The answer must repeat every record exactly, with no pictures in it.

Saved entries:

((

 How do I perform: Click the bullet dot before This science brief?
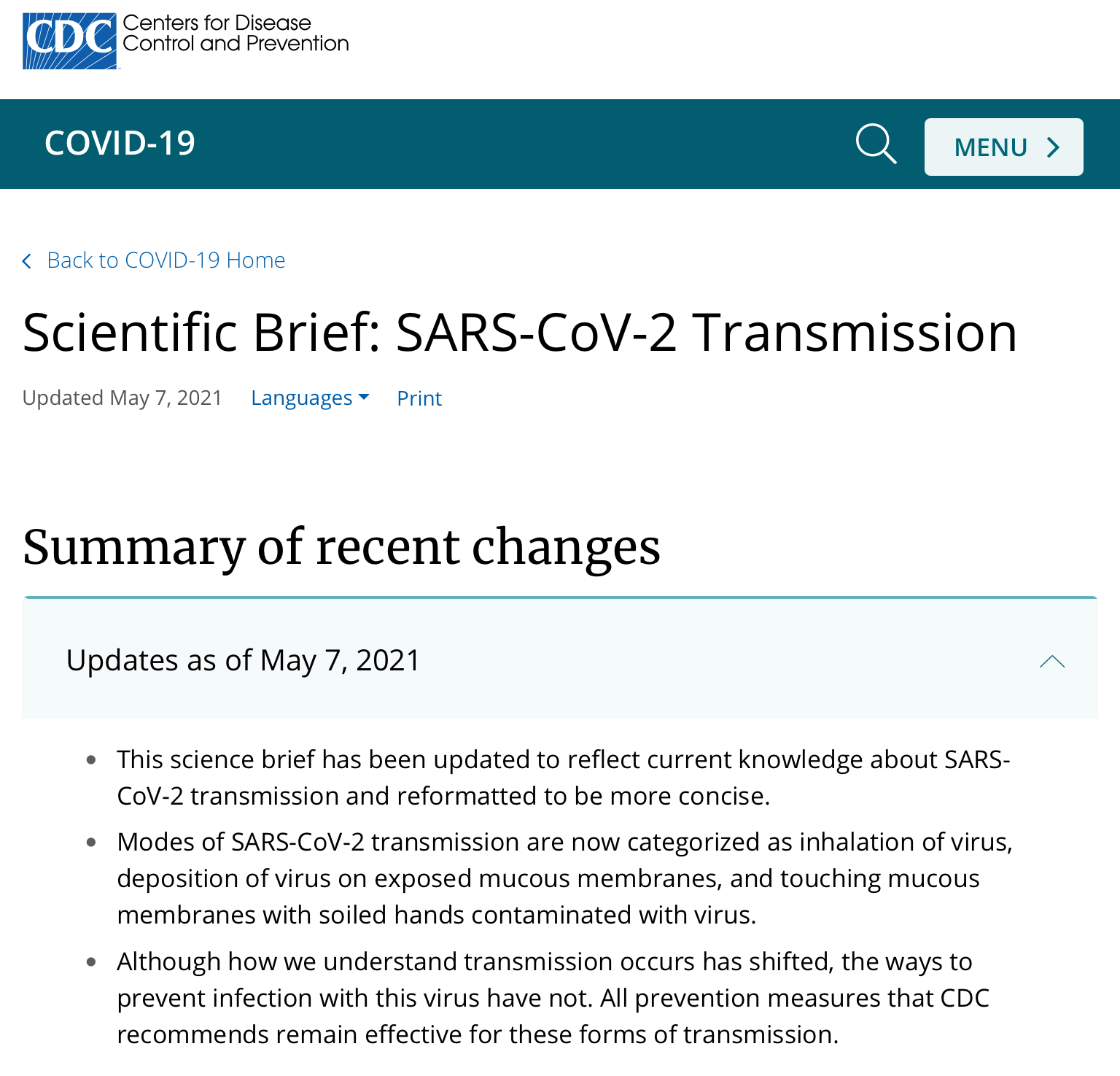click(91, 760)
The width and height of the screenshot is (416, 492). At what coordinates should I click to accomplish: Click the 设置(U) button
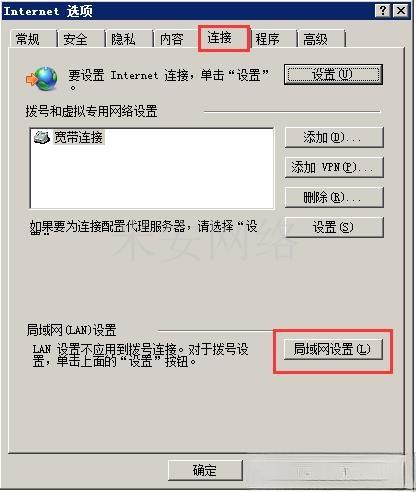click(x=333, y=74)
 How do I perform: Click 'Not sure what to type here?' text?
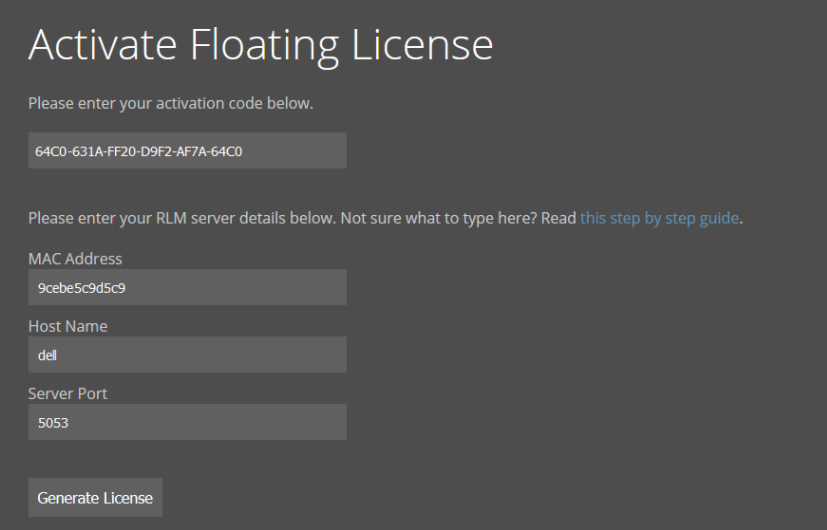click(439, 218)
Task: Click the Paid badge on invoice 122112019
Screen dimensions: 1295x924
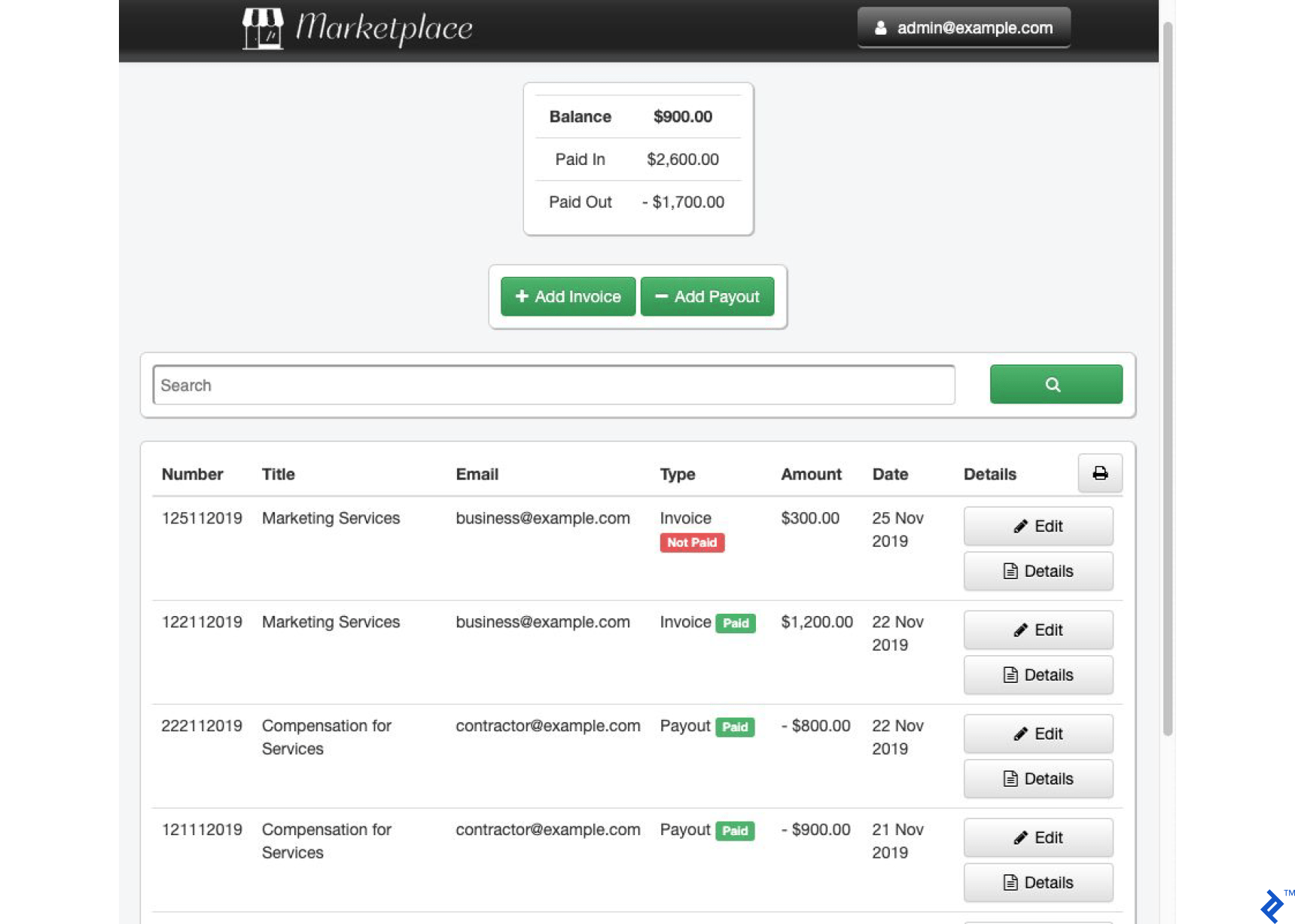Action: (x=735, y=624)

))

### FINAL ANSWER
 How do I perform: Click the bullet dot before This science brief?
click(91, 760)
The width and height of the screenshot is (416, 492). At what coordinates should I click to accomplish: Click the 设置(U) button
click(x=333, y=74)
 How do I perform: Click 'Not sure what to type here?' text?
click(439, 218)
Task: Click the Paid badge on invoice 122112019
Screen dimensions: 1295x924
Action: (x=735, y=624)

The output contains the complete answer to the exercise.